Поначалу цель его борьбы была сугубо личной: восстановиться на работе после несправедливого увольнения и отомстить тем, кто отобрал у него возможность заниматься любимым делом. А потом что-то в нем… нет, не сломалось. Переключилось. Целью борьбы стала справедливость в тотальном смысле. Не для себя, а для науки и для тех, кому его знания и профессионализм были нужны.
…Это было в мае, когда рак вернулся. С убойной силой после ремиссии.
Фото: Фонд Общественный вердикт
Евгений Борисович за несколько дней сильно потерял в весе и уже еле ходил. С трудом говорил — в горле была специальная трубочка (стома). Чтобы давать показания в суде, он зажимал отверстие, в которое входила трубка, и еле слышно, очень медленно объяснял никому не понятные без его объяснений медицинские термины.
Это был процесс по делу бывшего начальника угрозыска ОВД г. Черкесска Руслана Рахаева. Рахаева обвинили в пытках и смерти задержанного.
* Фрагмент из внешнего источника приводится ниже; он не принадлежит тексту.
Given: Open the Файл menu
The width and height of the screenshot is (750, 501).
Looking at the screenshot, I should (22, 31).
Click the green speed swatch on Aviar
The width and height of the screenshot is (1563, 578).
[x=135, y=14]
Николаев дал заключение, доказывающее: задержанного жестоко избили другие полицейские за несколько часов до того, как он попал в ОВД города Черкесска. Именно эти побои вызвали болевой шок, ставший причиной смерти. Рахаев — невиновен. Его подставили.
Судья, прокурор и потерпевшие вели себя мерзко по отношению к Евгению Борисовичу. Судья долго мурыжил его, тяжело больного, в коридоре, а потом несколько часов допрашивал. Прокурор требовал «говорить громче». Потерпевшие передразнивали. И это все потому, что своими показаниями и знаниями Николаев полностью разбивал удобное всем обвинение. У Евгения Борисовича от этой последней поездки за справедливостью осталось ужасное воспоминание.
Он плакал от обиды.
И еще он заплакал, когда я позвонила ему, чтобы сообщить: основываясь именно на его доводах, судья отказался выносить обвинительный приговор Руслану Рахаеву и вернул дело на доследование, посчитав обвинение недоказанным. В нашей системе координат это решение равняется оправдательному приговору.